It’s like this: Hugh Coltman immediately attracts sympathy.
Is it that bit of British phlegm in the eyes, that sense of humor, that laugh ready to burst?
Obviously the voice and the attitude of the singer on stage are the main reason.
Would Hugh be charmer? … Not that much. We would say that he does not play, he is natural.
So what makes us want to listen to him whatever his new project?
No doubt the fact that quite simply, he is himself. He never does too much. Perhaps because he came from the blues and the rock to jazz, a bit by chance, replacing at short notice the singer Krystle Warren for a concert with Eric Legnini and that he feels comfortable among jazzmen and women, whose flirting style he enjoys and whose virtuosity and ease in improvisation he enjoys.
So, the public and the critics immediately adopted him, recognized and rewarded him (Victory of the vocal Jazz of the year 2017) after the release of the tribute album “Shadows, songs of Nat King Cole”.

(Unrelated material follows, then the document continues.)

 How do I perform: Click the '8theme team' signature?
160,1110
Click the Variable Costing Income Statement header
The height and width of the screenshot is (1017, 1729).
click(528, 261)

He comes back with an album recorded in New Orleans, with a New Orleans brass band, the guitarist co-director Freddy Koella and drummer Raphaël Chassin.
The New Orleans postcard is skilfully avoided in favor of an inspired music, sometimes intimate with the resonances folk and sometimes scented, with the colors of this region-cradle of Jazz.
Between two stories about the wonders of Louisiana and Trump’s America, Hugh Coltman confided to Couleurs Jazz in exclusivity, on his different influences, his style, the connection he feels with a city where he never lived, as well as his reflections about the plurality of musical creation.